The whole purpose of a beta demo of a product of this nature is to show how great it will be on release in order to entice folks to purchase it, to show the users how wonderful your customer service is, and to address and squash the odd bug. In the event of a free product the goal is much the same, to show you how great it is and that you can't live without it.
It's all about marketing and demoing your future product to the masses in order to create hype as well as word of mouth advertisement. This is the stage at which word of mouth advertising can make or break you.
While I think the concept behind Woopra is great, so far I haven't seen anything to make me think its worth a darn.
Firstly, it doesn't work.. I have installed the product exactly as the instructions say, as well as installed the client. The client appears to function but only a hand full of "hits" are trickling in.. When my other logging tools as well as my own testing of my log files show that a lot more hits are coming in. (Domain aliasing doesn't appear to work what so ever.)
That could be forgiven or called a bug if there was a method by which we could address such issues or ask questions.
The email that I received with my enable codes said to post on the forums ... which I have done, but no official replies have come in. Ever. It appears that no questions are answered on the forums PERIOD. Browse the other questions and count how many are actually addressed by a mod or a woopra employee..etc..
So clearly the forums aren't the right place to ask questions.
In order to cover all my bases I also sent an email directly to the folks at woopra and copied myself asking some of the same questions I have, and that I have seen on the forums..
Nothing.

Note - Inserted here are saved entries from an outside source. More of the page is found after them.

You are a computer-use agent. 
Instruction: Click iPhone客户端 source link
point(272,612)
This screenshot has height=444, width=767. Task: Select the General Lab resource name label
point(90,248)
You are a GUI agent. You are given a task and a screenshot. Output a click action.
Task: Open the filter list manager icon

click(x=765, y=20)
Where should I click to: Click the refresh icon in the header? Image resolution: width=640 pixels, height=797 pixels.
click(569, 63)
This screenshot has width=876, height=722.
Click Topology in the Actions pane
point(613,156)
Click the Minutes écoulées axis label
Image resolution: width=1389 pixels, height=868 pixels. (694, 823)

No reply.
If the purpose of a beta program is to show folks how hot your product is -- how poor does it make your product look then if it doesn't work the way you say it should, and you don't ever answer questions?
So secondly, the customer service appears to be non-existant and thirdly, bugs galore which should have been addressed via the internal alpha, during the QA process or prior to beta at the very least.

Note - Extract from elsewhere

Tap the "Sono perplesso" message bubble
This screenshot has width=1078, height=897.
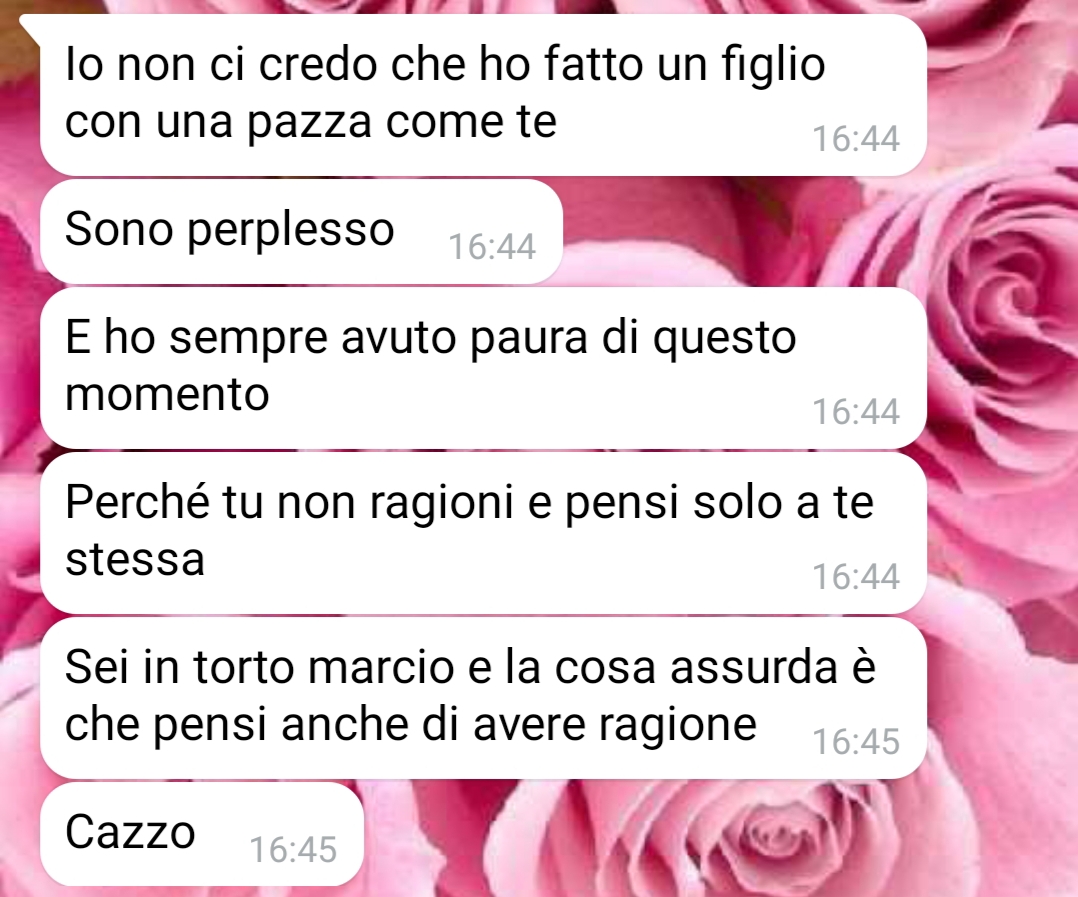(x=301, y=232)
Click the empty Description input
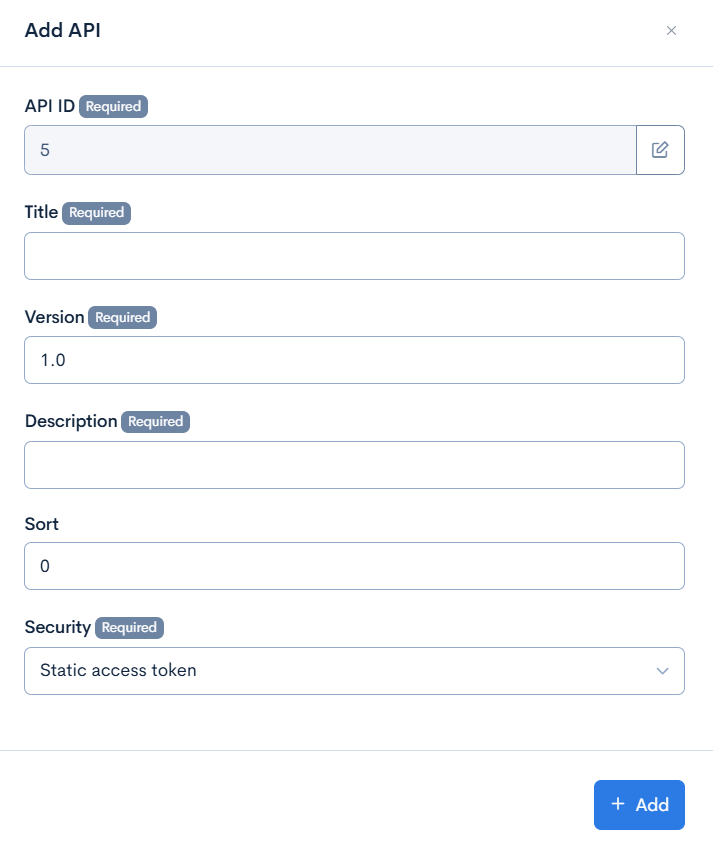The width and height of the screenshot is (713, 854). 354,465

The experience I am taking away from this is a poor one. Why would I use Woopra? Why would I suggest to others that they need to use it? In fact, why would I not tell others I know in the industry to avoid it completely? etc..
If you want woopra to be a success you have to bend over backwards to your users, and do it now.

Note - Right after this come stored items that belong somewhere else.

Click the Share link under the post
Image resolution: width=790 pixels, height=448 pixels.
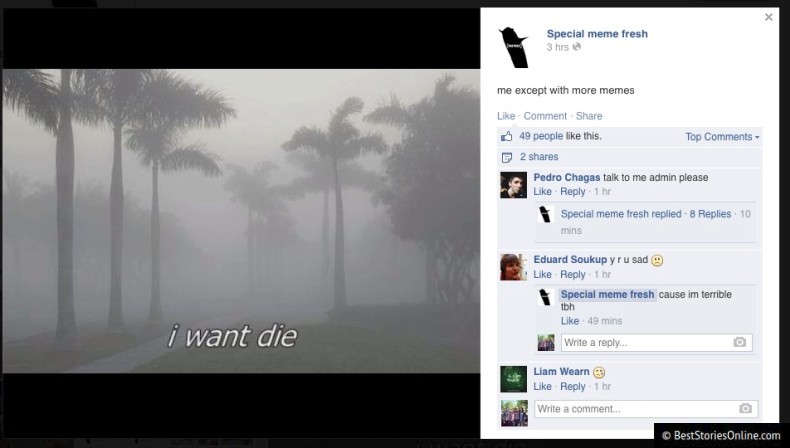click(589, 116)
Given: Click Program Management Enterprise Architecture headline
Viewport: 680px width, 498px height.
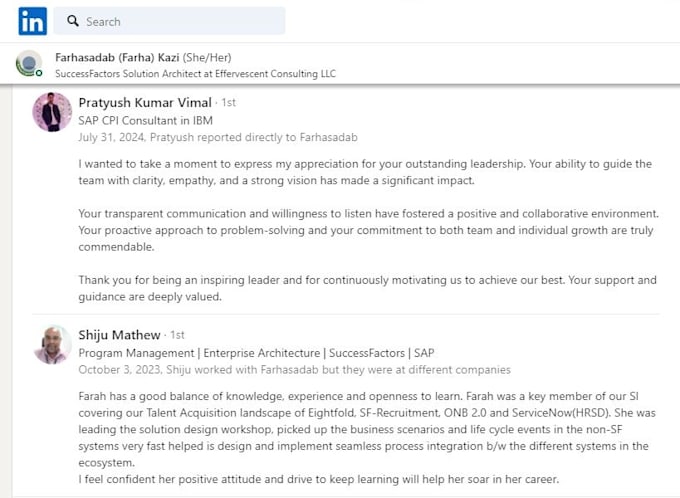Looking at the screenshot, I should (256, 353).
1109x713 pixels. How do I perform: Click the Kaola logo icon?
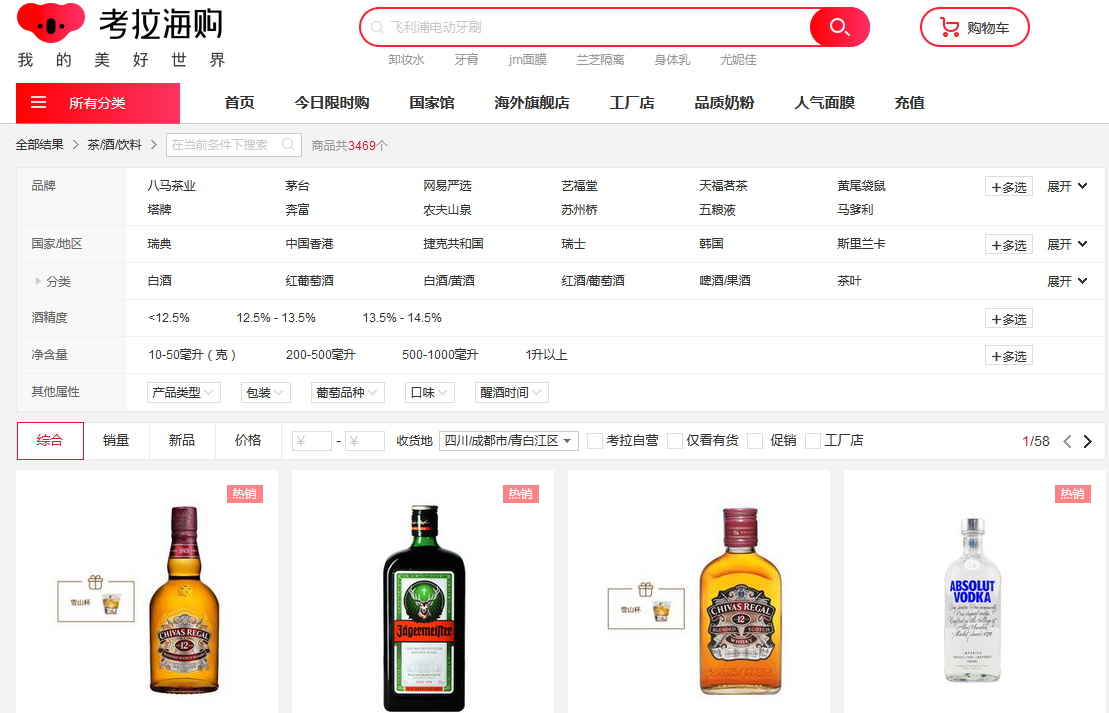click(51, 22)
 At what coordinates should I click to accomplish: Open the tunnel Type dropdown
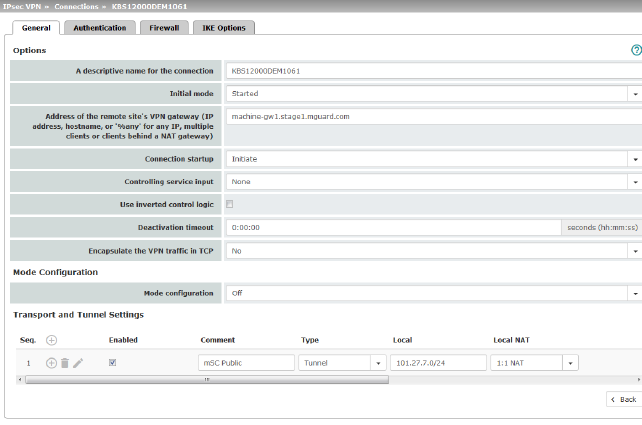pos(377,363)
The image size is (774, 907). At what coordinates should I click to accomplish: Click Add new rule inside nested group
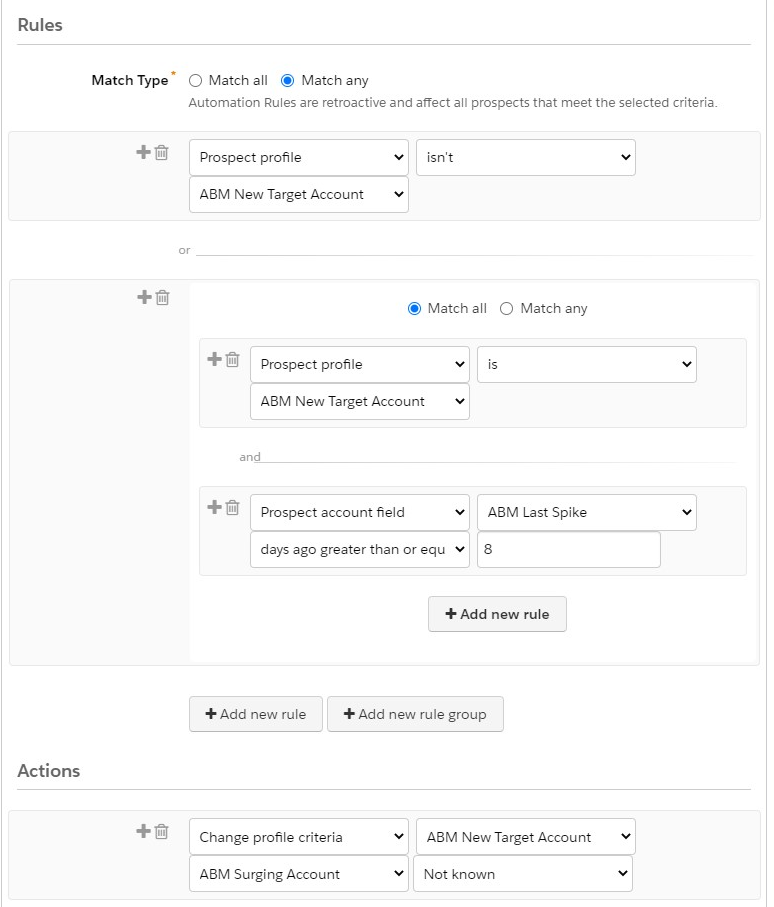pos(497,614)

More over you should do it such that when the product does go live I can tell folks "sure it has some initial issues, but man their tech support was on the ball!".. I can't say that now. As it stands now your complete lack of support is going to doom your product.
At this point, as an average user all I can say is to others who ask is that it's not a good service because it doesn't work, and there appears to be no way to address the issues.
I welcome official comments -- though for some reason I feel like this thread will get deleted..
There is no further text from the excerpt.